In 2002, SACL commenced proceedings against BHE alleging that there were defects in the design and construction of the retaining walls of the third runway which caused sand loss. The proceedings settled in June 2004 on the basis that BHE would undertake rectification works.
BHE sought indemnity for this rectification work under its professional indemnity policy with AMP General Insurance Limited (AMP) and under a project specific professional indemnity policy arranged by SAC. To some extent, the insurers who had underwritten those policies, refused to indemnify BHE. BHE commenced proceedings against those insurers.
The litigation originally involved a number of insurers but many settled with BHE. BHE pursued its claims against two of SAC’s insurers who did not settle; Gordian Runoff Limited (Gordian) and CGU Insurance Pty Limited (CGU).

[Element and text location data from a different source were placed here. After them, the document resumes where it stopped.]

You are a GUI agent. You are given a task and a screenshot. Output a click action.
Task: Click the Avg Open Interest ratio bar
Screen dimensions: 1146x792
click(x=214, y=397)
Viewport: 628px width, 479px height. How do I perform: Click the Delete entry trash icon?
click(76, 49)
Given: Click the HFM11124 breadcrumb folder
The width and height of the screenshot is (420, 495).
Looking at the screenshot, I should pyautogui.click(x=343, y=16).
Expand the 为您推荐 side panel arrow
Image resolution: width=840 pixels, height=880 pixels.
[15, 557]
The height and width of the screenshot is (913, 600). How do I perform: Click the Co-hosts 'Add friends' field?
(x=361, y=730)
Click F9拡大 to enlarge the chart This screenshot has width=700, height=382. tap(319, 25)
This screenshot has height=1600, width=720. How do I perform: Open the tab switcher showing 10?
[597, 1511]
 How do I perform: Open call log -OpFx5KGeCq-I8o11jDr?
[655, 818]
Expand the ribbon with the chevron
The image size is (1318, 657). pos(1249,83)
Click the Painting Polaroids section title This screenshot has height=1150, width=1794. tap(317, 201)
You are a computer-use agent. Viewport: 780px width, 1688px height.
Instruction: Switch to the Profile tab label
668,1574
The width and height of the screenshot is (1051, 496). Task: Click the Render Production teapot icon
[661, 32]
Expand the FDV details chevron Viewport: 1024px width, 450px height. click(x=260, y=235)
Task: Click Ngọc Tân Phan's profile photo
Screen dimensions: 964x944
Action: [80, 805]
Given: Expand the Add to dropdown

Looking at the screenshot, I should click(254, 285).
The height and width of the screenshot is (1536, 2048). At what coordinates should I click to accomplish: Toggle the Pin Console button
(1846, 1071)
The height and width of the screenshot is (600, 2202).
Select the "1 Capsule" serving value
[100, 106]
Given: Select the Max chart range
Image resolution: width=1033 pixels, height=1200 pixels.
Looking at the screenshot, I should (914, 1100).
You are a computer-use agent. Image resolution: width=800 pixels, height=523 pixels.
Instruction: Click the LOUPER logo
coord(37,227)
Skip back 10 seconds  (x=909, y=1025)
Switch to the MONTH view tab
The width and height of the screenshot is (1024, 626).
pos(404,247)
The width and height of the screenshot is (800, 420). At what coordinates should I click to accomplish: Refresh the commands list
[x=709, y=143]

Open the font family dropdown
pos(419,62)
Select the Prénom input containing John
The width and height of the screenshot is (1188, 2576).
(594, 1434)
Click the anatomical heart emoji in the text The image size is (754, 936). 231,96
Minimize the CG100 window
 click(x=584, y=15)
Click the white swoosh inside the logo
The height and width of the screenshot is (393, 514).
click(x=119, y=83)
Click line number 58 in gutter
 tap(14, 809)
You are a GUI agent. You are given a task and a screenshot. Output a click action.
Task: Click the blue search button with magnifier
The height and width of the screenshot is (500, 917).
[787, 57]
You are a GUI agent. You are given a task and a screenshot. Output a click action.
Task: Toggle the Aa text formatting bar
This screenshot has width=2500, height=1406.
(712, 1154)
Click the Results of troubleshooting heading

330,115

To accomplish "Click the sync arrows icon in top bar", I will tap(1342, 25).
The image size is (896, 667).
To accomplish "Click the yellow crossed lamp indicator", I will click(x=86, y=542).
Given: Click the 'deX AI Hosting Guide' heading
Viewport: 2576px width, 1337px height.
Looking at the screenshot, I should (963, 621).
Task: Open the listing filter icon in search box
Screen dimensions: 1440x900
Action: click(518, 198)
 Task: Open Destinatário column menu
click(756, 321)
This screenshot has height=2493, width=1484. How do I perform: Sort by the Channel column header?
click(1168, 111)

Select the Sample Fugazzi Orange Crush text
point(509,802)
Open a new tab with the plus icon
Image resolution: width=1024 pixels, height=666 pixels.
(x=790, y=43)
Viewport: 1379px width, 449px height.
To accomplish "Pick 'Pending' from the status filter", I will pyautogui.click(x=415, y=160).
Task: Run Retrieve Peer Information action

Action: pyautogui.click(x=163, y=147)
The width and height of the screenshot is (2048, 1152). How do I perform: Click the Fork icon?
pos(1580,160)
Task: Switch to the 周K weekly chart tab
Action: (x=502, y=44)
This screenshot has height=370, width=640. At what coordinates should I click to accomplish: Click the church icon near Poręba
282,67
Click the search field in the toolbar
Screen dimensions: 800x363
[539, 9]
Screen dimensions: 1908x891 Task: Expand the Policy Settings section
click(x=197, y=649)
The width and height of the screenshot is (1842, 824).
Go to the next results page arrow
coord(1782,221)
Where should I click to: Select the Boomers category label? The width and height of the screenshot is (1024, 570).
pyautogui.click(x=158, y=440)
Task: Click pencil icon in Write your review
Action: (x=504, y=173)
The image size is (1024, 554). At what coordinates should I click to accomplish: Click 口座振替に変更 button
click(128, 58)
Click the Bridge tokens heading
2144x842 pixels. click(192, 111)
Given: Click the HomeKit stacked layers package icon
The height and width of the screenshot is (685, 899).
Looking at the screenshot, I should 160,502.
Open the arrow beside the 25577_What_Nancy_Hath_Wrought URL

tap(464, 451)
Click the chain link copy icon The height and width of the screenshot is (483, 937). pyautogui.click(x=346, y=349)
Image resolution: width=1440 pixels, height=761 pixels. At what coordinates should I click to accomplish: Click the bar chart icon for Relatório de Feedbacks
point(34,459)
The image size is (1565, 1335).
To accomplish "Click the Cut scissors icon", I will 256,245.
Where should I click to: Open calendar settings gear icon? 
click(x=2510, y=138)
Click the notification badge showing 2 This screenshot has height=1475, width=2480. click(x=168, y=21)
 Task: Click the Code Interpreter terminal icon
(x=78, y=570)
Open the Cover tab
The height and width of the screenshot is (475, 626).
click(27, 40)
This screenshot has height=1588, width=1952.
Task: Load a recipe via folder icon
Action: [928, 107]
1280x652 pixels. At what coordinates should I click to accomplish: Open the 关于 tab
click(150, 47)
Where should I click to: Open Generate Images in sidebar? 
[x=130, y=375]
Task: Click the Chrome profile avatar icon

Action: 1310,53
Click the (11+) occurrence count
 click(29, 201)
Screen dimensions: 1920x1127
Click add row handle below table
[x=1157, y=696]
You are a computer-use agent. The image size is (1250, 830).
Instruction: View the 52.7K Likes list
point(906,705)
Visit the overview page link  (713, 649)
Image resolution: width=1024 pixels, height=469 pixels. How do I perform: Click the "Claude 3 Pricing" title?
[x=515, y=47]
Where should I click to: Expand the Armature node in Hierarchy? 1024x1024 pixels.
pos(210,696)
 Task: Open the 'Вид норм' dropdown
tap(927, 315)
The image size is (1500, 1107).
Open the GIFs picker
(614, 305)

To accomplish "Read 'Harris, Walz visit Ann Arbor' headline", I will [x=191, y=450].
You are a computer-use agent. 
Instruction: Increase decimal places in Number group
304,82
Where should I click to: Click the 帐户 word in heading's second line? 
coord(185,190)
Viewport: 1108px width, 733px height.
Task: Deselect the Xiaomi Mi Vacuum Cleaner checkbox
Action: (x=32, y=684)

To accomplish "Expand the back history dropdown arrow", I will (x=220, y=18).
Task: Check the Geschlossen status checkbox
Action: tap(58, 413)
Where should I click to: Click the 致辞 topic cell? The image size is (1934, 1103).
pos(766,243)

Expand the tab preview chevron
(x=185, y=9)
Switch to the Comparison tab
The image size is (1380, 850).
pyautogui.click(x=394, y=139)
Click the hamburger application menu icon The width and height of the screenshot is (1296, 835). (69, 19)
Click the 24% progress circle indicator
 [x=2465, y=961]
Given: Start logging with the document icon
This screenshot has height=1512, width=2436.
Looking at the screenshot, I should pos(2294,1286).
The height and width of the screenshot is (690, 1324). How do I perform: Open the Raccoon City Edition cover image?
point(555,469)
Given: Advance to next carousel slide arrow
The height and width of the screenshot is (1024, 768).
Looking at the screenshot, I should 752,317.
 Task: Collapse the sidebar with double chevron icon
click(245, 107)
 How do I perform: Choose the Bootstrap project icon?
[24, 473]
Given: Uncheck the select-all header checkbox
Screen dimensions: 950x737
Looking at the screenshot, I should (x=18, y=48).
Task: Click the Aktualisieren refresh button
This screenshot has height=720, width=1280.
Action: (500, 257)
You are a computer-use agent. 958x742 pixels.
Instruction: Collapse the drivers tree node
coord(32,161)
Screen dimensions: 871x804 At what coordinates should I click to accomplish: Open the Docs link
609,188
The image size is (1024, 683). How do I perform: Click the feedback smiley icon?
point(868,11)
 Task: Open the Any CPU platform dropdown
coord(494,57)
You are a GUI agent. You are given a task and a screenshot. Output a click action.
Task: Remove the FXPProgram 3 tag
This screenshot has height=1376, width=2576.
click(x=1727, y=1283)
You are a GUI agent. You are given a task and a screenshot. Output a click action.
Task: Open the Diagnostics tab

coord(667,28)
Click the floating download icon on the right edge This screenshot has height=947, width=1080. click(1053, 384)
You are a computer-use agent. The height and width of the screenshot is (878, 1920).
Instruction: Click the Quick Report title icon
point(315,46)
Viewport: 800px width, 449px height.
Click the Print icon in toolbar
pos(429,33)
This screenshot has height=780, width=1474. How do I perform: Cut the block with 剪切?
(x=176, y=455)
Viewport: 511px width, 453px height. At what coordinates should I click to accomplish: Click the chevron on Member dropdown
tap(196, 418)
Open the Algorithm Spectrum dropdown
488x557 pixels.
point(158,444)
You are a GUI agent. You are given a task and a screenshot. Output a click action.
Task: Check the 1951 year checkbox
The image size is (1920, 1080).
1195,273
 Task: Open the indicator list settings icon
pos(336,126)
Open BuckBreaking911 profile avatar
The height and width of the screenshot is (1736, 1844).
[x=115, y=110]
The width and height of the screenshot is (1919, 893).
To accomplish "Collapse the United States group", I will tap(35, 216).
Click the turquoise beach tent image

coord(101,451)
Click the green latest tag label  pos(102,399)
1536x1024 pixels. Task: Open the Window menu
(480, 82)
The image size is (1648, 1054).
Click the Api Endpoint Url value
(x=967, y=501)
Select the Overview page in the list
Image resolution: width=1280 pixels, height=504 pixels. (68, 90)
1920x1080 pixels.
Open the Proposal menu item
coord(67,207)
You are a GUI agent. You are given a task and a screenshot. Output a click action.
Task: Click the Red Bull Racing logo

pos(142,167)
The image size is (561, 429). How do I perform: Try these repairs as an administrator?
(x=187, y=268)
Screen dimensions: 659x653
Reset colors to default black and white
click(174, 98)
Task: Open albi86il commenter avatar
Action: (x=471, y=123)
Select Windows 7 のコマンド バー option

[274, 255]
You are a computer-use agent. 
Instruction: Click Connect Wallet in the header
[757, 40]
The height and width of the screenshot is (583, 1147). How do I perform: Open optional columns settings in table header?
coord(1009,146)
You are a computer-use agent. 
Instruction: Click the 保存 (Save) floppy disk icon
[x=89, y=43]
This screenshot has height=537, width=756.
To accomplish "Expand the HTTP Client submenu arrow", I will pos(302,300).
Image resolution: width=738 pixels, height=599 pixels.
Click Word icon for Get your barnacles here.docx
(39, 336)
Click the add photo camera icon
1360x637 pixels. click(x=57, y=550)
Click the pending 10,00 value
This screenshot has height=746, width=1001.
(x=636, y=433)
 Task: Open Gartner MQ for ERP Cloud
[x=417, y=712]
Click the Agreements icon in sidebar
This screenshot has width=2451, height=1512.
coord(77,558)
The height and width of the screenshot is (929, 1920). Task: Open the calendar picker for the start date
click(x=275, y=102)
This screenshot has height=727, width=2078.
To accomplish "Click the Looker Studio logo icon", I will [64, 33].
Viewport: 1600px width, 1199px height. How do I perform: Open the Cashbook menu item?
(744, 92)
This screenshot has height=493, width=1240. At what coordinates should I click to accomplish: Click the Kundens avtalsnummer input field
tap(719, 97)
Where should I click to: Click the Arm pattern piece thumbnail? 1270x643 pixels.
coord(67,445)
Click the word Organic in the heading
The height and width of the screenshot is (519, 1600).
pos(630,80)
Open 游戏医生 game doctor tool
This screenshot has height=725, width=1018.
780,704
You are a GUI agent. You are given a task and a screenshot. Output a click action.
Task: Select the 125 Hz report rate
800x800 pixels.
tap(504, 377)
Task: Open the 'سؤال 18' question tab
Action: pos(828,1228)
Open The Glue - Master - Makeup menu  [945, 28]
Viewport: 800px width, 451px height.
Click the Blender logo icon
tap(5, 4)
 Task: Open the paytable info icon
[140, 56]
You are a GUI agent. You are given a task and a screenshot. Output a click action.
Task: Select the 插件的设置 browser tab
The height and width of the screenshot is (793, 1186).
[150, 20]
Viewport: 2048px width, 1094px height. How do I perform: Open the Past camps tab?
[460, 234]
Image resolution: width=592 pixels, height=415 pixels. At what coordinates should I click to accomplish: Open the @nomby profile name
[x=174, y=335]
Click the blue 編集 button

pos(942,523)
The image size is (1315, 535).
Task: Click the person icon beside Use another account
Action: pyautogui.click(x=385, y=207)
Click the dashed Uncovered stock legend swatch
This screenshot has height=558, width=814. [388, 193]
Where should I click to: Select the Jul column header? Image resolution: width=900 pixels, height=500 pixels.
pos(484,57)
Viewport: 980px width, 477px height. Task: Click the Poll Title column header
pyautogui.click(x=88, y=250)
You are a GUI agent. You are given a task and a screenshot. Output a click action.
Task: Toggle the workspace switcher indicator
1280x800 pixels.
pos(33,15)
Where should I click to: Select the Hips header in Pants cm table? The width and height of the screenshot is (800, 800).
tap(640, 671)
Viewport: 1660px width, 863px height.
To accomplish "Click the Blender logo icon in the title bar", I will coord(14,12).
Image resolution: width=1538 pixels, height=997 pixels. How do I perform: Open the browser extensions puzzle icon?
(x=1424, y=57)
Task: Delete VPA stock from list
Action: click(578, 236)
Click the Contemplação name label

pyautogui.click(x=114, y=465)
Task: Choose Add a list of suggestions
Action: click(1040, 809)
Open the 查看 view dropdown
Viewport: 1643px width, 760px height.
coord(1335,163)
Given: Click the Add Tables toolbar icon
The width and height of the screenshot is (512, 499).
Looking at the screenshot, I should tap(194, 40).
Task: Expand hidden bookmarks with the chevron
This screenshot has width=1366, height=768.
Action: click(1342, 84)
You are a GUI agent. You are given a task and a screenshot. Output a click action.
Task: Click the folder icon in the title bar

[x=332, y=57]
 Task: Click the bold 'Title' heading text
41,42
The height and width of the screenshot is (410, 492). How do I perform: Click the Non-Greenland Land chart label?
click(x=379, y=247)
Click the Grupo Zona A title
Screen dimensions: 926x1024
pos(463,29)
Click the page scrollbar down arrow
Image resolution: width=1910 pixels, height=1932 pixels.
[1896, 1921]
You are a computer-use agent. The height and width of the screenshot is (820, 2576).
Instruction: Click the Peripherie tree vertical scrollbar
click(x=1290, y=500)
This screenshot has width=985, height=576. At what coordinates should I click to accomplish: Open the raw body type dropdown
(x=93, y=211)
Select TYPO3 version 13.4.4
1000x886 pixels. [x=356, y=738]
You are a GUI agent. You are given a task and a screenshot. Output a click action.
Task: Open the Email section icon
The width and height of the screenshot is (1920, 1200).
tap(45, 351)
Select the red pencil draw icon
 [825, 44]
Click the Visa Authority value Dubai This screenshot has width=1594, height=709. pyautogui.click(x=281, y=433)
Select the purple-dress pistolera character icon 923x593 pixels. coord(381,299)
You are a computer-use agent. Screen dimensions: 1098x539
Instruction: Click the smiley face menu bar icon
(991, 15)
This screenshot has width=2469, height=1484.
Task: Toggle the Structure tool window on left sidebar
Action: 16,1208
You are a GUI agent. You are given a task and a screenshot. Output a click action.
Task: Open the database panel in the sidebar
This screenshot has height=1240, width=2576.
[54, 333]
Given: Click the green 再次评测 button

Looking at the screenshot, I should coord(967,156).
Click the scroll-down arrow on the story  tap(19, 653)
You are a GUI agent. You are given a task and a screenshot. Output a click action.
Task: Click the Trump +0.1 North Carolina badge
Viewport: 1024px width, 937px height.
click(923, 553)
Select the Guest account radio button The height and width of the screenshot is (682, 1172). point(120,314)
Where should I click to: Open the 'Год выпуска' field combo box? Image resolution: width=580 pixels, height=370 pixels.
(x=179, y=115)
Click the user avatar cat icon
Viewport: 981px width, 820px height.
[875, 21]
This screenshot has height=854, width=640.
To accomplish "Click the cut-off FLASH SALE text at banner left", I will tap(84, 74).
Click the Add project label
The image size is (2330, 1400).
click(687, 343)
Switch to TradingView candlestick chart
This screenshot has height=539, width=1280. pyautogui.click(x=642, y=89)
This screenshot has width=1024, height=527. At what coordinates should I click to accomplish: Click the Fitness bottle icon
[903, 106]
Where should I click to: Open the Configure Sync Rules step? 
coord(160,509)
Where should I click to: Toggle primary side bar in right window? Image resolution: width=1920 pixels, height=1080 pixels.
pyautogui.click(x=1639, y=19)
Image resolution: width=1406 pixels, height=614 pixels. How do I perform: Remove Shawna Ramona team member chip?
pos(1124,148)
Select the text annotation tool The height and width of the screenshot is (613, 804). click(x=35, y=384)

The policy indemnified the Insured ‘against any claim or claims ……. for breach of professional duty in the profession…...’. Like most professional indemnity policies this policy excluded ‘….construction work performed involving the means, methods, techniques, sequences, procedures and use of equipment, of any nature whatsoever which are employed by the Insured’s contracting staff or others in executing any phase of any Project.’
The main issue in the proceedings was whether the sand loss resulted from defects in the design of the walls or defects in the construction of the walls or as a result of both. BHE asserted that the design by its subcontractors was negligent. Gordian and CGU alleged that the design was not negligent and that the loss of sand was due to defects in the construction by BHE.
At first instance BHE was unsuccessful. Einstein J found that the loss of sand was caused by the construction defects and therefore Gordian and CGU were entitled to deny indemnity.
The Court of Appeal endorsed Einstein J’s finding that the loss of sand was caused by BHE’s defective construction of the wall and therefore the policy exclusion applied. The Court of Appeal also held that in accordance with the principle in Wayne Tank and Pump Co Ltd v The Employers’ Liability Assurance Corp Ltd  QB 57, where there were two or more causes to the loss, one falling within an insuring clause and the other within an exclusion, the policy will usually not respond.
This case illustrates why insured, whether they be construction companies or not, need to be aware of the limitations of their insurance policies and be satisfied that those limitations have been addressed.